(Collected data entries)
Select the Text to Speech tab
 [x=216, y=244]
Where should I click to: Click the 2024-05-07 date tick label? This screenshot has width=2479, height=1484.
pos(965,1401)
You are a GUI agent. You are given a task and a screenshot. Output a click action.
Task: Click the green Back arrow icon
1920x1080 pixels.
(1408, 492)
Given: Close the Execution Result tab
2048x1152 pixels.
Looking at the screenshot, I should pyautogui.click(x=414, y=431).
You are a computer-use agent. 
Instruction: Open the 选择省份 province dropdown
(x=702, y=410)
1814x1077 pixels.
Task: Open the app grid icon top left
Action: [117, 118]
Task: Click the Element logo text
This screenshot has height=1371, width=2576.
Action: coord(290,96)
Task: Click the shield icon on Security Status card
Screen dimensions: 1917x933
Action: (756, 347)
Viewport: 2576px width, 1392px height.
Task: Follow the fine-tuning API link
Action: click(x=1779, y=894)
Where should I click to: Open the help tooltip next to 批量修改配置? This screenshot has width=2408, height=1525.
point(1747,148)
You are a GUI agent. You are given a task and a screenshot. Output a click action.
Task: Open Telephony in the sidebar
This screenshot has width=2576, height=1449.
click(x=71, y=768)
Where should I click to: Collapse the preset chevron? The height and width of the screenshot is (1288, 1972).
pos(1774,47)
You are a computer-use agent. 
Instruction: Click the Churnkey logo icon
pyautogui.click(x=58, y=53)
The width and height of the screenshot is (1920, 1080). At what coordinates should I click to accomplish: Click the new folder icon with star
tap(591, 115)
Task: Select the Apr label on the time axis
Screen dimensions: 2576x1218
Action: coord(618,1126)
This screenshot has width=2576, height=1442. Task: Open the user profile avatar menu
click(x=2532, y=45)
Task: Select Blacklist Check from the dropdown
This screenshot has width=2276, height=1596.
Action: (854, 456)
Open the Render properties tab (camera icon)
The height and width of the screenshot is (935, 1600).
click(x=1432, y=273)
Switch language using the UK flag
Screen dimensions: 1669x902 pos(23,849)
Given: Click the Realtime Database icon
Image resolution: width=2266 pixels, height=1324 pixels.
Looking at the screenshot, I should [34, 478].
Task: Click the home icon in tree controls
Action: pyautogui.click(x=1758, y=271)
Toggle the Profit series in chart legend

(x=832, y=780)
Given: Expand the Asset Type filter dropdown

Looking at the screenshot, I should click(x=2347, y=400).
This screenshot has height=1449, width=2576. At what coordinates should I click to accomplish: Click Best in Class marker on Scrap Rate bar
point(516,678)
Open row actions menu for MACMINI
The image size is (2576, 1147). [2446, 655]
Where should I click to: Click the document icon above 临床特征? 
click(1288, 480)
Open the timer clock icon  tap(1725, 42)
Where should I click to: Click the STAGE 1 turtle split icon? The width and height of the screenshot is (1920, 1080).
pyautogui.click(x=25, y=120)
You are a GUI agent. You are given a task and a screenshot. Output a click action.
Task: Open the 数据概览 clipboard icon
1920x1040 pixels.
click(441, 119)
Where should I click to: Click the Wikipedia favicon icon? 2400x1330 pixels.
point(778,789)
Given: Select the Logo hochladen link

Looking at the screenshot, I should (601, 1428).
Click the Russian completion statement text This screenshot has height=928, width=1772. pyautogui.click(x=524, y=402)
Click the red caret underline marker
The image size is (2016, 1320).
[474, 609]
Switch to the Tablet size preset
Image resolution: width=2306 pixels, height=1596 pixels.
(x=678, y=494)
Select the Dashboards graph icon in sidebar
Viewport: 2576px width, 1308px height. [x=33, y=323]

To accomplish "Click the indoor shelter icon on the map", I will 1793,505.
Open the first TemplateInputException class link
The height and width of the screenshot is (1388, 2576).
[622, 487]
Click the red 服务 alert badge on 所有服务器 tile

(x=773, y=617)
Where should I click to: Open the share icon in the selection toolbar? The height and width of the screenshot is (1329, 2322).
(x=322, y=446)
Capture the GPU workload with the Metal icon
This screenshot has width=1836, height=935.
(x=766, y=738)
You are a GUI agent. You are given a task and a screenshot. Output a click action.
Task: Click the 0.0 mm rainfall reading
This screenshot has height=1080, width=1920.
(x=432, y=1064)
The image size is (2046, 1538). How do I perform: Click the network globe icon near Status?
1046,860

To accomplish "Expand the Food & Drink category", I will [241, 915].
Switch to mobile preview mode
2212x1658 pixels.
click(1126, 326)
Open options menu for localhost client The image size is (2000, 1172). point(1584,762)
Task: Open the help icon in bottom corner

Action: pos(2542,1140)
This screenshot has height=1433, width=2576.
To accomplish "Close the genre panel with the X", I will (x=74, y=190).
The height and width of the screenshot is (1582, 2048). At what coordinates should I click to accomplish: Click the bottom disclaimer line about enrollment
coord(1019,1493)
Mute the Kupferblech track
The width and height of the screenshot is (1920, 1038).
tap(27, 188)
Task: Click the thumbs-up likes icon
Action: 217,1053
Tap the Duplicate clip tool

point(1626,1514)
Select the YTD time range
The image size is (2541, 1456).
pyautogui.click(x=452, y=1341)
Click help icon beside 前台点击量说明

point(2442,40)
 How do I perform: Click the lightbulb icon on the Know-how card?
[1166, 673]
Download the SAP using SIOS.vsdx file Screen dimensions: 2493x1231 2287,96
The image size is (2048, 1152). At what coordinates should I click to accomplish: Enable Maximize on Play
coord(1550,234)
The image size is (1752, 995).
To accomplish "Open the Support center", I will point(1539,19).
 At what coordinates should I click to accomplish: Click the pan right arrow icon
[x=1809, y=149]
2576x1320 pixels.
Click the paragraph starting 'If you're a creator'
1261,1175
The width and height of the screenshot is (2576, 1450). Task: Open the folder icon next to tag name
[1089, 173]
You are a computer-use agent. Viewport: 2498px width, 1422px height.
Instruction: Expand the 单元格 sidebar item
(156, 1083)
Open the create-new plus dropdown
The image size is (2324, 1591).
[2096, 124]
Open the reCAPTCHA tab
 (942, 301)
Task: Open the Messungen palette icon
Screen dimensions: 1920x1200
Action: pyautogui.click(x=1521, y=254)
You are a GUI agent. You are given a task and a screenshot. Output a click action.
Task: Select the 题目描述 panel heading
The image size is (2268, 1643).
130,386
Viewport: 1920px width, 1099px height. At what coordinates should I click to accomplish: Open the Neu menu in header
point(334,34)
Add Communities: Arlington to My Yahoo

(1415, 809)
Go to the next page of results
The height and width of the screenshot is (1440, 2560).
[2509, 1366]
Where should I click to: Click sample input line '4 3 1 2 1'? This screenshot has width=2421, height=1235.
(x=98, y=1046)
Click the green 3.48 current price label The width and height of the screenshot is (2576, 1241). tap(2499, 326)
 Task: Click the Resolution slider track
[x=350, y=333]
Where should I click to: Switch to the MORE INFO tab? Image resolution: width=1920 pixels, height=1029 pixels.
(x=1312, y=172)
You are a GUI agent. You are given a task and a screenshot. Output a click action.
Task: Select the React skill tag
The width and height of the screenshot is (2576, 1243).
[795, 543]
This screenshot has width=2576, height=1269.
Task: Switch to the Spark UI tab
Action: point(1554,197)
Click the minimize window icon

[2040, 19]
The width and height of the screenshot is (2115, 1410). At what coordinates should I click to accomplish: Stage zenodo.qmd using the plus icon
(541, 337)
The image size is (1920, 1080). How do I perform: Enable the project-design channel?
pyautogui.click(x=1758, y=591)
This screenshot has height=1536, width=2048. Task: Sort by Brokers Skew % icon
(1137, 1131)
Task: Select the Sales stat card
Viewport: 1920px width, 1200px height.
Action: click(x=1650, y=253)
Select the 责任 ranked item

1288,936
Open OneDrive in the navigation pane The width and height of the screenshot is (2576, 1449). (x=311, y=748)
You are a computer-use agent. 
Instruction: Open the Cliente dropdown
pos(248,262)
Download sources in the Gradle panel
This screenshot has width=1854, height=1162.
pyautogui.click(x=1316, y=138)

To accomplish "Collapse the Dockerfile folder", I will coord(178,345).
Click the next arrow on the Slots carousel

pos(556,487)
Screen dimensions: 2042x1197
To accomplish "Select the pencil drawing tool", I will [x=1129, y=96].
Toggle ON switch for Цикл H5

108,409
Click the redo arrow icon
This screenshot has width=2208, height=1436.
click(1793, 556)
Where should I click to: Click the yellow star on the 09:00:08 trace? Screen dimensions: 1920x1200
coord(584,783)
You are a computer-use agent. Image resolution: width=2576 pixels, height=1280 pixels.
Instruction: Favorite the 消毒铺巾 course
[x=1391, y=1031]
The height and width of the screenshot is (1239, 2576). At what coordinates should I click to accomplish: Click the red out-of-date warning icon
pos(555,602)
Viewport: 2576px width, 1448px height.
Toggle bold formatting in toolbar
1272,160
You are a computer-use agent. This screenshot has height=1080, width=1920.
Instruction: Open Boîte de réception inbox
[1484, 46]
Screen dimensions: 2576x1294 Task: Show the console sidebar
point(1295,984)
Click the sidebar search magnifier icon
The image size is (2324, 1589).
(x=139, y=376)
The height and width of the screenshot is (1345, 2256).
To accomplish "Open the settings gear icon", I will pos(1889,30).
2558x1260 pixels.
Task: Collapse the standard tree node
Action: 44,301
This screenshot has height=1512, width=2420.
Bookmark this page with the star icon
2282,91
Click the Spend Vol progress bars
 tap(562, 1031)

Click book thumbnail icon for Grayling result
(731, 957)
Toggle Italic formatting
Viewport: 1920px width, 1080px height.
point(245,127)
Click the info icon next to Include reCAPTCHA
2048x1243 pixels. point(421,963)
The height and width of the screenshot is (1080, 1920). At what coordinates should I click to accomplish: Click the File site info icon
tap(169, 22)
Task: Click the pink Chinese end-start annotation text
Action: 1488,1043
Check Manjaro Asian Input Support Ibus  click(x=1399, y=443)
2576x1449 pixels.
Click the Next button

[Task prompt] In the data above, find each line that uses the string "Close". Copy it.

[Answer box]
Given: Close the Execution Result tab
To accomplish "Close the genre panel with the X", I will (x=74, y=190).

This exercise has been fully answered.